→ **Problem to work on**
Select the lines below containing the word "computer".

____ Supplied data

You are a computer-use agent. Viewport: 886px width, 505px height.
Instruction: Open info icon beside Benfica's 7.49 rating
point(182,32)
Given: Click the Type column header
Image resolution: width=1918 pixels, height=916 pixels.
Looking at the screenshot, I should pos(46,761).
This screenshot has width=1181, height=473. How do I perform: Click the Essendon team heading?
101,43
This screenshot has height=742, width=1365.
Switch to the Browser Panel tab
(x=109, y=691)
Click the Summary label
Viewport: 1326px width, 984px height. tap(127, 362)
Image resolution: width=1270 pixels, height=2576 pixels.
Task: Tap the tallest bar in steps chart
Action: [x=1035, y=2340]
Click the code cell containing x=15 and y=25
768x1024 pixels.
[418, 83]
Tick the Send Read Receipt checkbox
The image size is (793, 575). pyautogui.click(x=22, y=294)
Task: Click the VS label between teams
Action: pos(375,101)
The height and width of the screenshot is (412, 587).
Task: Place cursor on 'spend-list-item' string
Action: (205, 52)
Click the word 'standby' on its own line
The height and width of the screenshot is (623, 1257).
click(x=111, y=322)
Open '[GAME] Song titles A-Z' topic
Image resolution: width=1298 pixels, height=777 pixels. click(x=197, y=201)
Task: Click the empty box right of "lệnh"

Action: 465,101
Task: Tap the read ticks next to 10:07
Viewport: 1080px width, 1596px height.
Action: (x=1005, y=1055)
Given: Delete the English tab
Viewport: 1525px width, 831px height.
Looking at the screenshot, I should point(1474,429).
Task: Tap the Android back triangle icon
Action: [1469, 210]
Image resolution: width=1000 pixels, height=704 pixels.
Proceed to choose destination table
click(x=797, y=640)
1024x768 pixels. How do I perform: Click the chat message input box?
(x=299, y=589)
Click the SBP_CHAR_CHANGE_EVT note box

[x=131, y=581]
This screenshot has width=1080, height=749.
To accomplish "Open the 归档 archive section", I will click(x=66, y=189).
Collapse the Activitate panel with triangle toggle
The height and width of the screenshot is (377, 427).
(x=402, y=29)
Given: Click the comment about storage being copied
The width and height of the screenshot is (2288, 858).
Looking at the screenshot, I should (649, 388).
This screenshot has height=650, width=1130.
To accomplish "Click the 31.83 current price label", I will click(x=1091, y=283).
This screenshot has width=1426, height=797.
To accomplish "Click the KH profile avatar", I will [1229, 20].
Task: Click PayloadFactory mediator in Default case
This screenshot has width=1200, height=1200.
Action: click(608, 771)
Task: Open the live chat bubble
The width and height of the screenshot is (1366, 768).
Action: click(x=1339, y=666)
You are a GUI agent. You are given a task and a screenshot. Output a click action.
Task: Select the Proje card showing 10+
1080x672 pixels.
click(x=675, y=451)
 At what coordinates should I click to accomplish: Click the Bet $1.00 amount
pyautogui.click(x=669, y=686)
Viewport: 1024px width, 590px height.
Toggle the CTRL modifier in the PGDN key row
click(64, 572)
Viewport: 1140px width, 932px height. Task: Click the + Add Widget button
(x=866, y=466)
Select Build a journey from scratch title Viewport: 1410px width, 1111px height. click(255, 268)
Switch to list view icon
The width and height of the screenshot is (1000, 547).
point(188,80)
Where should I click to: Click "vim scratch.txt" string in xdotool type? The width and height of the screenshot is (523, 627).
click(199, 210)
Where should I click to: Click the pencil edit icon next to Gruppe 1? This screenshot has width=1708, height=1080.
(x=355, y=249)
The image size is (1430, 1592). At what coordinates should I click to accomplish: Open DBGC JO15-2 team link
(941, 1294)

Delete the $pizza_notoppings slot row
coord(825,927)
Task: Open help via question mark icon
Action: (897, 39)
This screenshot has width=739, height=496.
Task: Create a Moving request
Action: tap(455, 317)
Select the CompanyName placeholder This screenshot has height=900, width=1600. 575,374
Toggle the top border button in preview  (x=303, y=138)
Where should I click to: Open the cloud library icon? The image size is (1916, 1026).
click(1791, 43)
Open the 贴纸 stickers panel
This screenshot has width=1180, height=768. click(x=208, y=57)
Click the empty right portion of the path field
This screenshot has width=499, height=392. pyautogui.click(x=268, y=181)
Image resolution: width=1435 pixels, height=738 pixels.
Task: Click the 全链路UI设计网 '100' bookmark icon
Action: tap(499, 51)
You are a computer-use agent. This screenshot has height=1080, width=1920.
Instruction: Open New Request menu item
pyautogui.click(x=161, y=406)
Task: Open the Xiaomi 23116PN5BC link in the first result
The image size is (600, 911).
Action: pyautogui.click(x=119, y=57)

________

→ **Exercise solution**
You are a computer-use agent. Viewport: 886px width, 505px height.
You are a computer-use agent. This screenshot has height=1080, width=1920.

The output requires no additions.